Determining if a thermal event occurred

Question about which tools to use, bugs, the best way to implement a function, etc should go here. Don't forget to see if your question is answered in the wiki first! When in doubt post here.
Post Reply
limp
Member
Member
Posts: 90
Joined: Fri Jun 12, 2009 7:18 am

Determining if a thermal event occurred

Post by limp »

Dear all,

Brendan mentioned in this post http://forum.osdev.org/viewtopic.php?f= ... hilit=hpet that:
Brendan wrote: for some CPUs the TSC doesn't run at a fixed frequency, but you can use the "thermal sensor" IRQ (in the local APIC) to determine when the speed of the RDTSC changes; and therefore you could still use the TSC for precise timing by doing something like "virtual_ticks += (current_TSC_count - last_TSC_count) * scaling_factor" (where the scaling factor is changed whenever the RDTSC speed changes).
I have an Intel Atom 330 which unfortunately doesn’t have an invariant TSC. So, what I want to do is to check before and after I've taken some timing measurements, whether or not a thermal event occurred during the measurements (so that I know if the CPU frequency changed). If this is not the case, then I’ll assume my measurements are accurate otherwise I’ll re-take them.

Brendan mentioned to use the "thermal sensor" IRQ (in the local APIC) to determine when the speed of the RDTSC changes but I don’t really understand how this could be done in practice.

Probably what he means is to check the “Thermal Status Log flag, bit 1” of the IA32_THERM_STATUS MSR register before and after the measurements. The problem I’ve got is that Intel manuals say that the aforementioned MSR has been introduced as an MSR in the 0x0F family, model 0x0 (i.e. Intel Xeon Processors).

Does that mean that my Intel Atom processor (family=0x6, model=0x1C) doesn’t support it? If not, how can I determine if a thermal event occurred in my case?

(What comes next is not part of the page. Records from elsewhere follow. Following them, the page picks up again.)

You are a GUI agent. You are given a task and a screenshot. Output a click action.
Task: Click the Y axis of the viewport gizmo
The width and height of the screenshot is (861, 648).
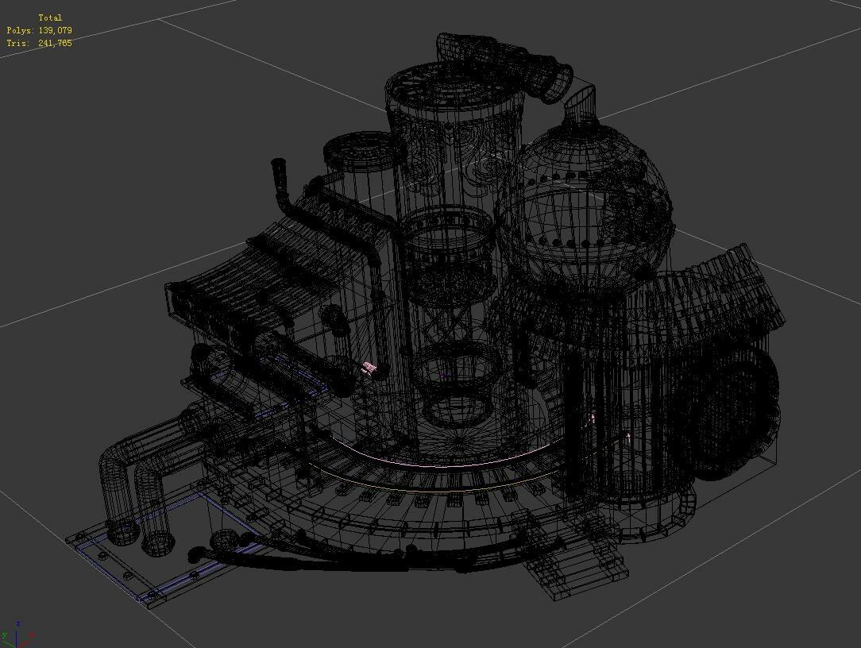pos(8,639)
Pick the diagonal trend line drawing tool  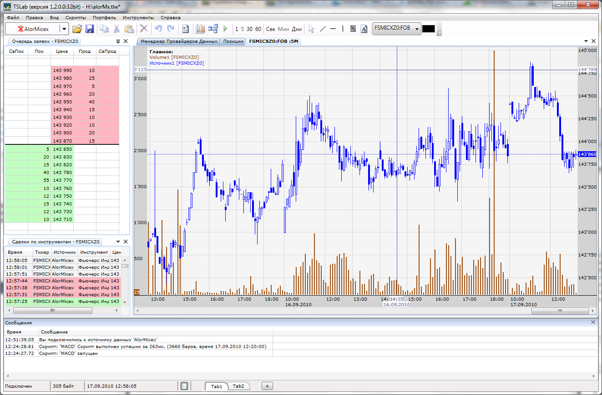tap(323, 29)
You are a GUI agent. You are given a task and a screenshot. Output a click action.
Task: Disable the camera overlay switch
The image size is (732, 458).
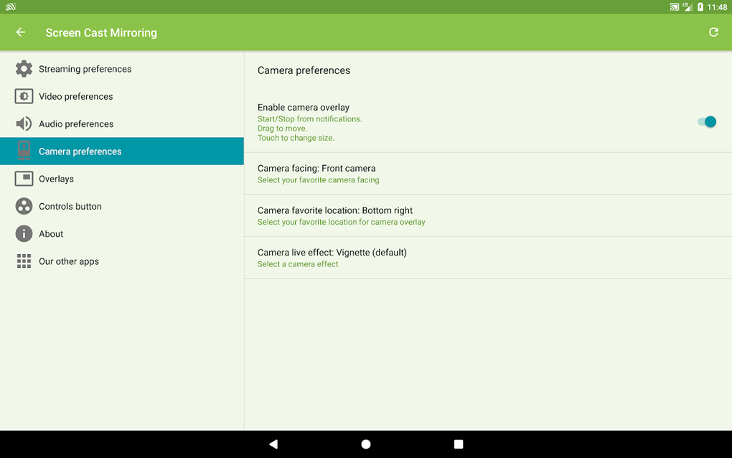(x=706, y=121)
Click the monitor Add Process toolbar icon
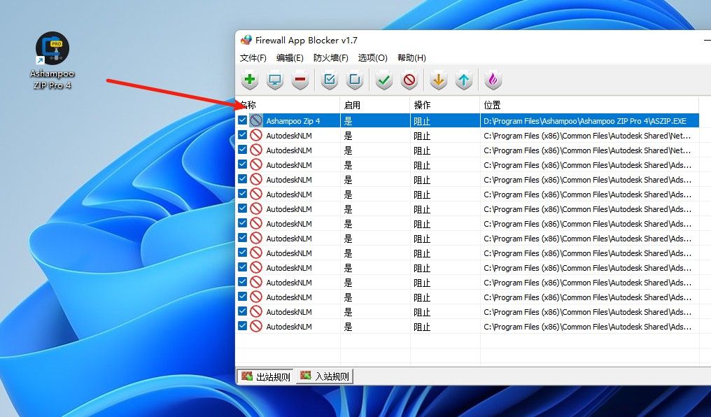The height and width of the screenshot is (417, 711). click(275, 80)
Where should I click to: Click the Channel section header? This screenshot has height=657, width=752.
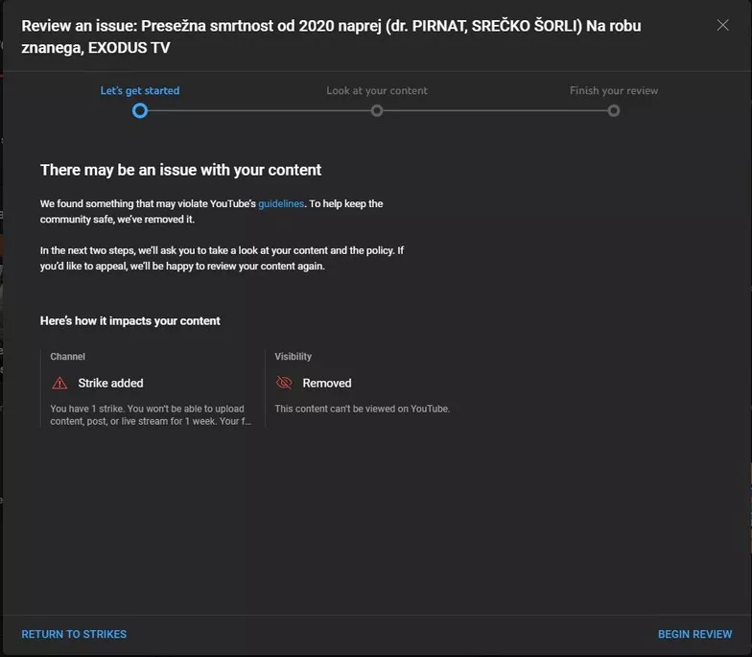[67, 357]
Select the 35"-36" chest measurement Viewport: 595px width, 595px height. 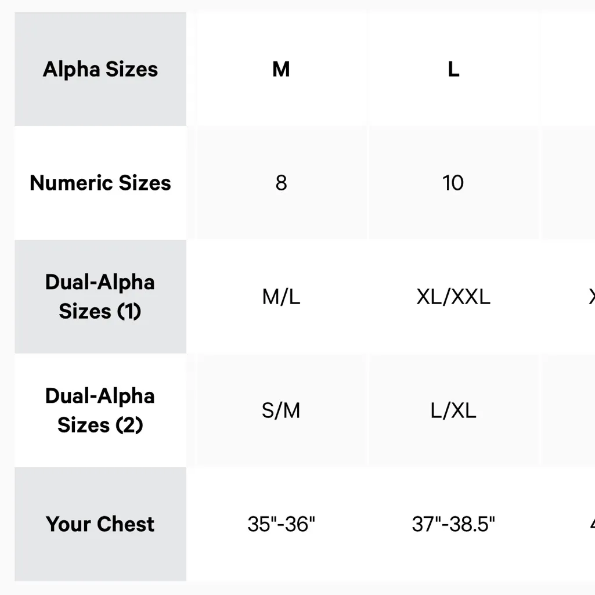pyautogui.click(x=281, y=524)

Thanks a lot for your time.

Regards,
limp.
Last edited by limp on Wed Aug 10, 2011 4:40 am, edited 1 time in total.
User avatar
Karlosoft
Member
Member
Posts: 277
Joined: Thu Feb 14, 2008 10:46 am
Location: Italy
Contact:

Re: Determining if a thermal event occurred

Post by Karlosoft »

http://ark.intel.com/products/35641
According to intel atom 330 doesn't support that feature
User avatar
Brendan
Member
Member
Posts: 8561
Joined: Sat Jan 15, 2005 12:00 am
Location: At his keyboard!
Contact:

Re: Determining if a thermal event occurred

Post by Brendan »

Hi,
limp wrote:Brendan mentioned to use the "thermal sensor" IRQ (in the local APIC) to determine when the speed of the RDTSC changes but I don’t really understand how this could be done in practice.
The idea is to use the (variable frequency) TSC to obtain a (fixed rate) counter, by adjusting for frequency changes.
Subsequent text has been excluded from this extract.